Squaretail coral groupers are considered artisanal fish and are among the top most desired and in-demand fish species in the fish trade industry of Hong Kong and are sold at high value. Most fishers target them by nighttime via spearfishing or hook and line fishing since the fish stay in accessible shallow reef areas. Squaretail coral groupers are more abundant and physically larger than the other fish in their aggregation sites, leading them to be more commonly hunted. In addition, they are often inactive at night, and thus easy to spear. Declines in the population at specific sites were often attributed to human population growth or the increased pressure as other reef fish resources became scarcer, leading the squaretail coral grouper to be targeted more.

At one aggregation site, night spearfishing seemingly overfished an aggregation of several grouper species to the point of economic extinction. To protect squaretail coral groupers, sales of the fish are limited and there are catch bans during the reproductive seasons. There was a decrease in fishing from 1999 to 2000, but there still was an unsustainably large volume of imported fish. For the fish that exist in protected areas and are not threatened by the fishing industry, they are still affected by climate disturbances.

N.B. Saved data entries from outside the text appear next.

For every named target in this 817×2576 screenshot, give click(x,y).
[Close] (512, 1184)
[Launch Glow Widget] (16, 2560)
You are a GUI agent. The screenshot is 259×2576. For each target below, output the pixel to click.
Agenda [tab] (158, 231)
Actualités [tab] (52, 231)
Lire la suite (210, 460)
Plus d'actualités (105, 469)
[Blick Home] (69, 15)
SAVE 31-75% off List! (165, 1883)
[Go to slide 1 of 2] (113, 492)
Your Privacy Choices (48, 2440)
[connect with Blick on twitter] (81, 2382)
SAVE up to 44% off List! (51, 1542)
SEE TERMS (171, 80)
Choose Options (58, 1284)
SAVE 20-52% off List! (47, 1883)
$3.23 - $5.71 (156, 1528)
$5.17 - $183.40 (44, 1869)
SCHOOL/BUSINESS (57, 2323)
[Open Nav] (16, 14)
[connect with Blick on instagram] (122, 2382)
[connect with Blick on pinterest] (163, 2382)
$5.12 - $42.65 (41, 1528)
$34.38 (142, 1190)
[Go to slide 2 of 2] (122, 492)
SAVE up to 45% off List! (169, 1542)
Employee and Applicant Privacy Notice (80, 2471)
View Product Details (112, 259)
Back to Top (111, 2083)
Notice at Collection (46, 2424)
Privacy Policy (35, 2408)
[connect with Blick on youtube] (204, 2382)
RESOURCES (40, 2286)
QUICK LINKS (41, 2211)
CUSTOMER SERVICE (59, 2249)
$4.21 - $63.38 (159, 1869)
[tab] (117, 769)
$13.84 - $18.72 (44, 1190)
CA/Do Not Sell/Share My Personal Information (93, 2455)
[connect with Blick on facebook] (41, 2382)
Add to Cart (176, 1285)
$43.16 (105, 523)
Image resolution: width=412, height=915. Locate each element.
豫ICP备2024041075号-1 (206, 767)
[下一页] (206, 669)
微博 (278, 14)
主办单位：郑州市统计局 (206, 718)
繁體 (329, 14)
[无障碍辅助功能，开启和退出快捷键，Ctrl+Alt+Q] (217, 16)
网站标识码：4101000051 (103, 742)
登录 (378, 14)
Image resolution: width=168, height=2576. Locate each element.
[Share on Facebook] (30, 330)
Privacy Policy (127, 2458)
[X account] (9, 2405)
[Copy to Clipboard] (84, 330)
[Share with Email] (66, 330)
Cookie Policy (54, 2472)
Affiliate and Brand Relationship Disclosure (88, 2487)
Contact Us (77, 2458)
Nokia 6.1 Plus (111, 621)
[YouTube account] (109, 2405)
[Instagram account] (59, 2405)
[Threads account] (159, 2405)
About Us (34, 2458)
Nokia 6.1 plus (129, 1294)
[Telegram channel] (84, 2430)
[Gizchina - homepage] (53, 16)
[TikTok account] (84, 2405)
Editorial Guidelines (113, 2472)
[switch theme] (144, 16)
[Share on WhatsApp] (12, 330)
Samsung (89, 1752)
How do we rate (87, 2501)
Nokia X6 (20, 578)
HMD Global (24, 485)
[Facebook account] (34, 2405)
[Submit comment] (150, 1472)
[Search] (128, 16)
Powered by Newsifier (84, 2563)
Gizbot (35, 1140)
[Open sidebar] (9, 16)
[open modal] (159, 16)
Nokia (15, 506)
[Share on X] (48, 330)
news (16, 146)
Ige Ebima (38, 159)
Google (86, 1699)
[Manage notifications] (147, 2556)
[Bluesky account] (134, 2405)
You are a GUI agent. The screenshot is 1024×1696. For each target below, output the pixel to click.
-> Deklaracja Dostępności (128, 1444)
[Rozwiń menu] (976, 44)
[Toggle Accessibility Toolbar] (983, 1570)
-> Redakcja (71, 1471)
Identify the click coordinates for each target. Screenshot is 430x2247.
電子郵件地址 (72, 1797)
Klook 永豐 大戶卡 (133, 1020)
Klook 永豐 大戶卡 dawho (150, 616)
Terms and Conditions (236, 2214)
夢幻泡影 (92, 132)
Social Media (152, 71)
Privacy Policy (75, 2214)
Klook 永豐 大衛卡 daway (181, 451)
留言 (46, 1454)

== Risks of human consumption ==
There have been incidences of ciguatera from eating squaretail coral grouper, which is an illness caused by a toxin produced by a microalgae dinoflagellate called Gambierdiscus toxicus. From 1997 to 2006, 2 cases were reported in Okinawa, Japan.  The squaretail coral grouper can also carry the parasite Anisakis typica, a type of worm that can live in fish. Eating undercooked or raw fish with Anisakis typica can lead to cases of anisakiasis, a parasitic disease that can result in abdominal pain and fevers.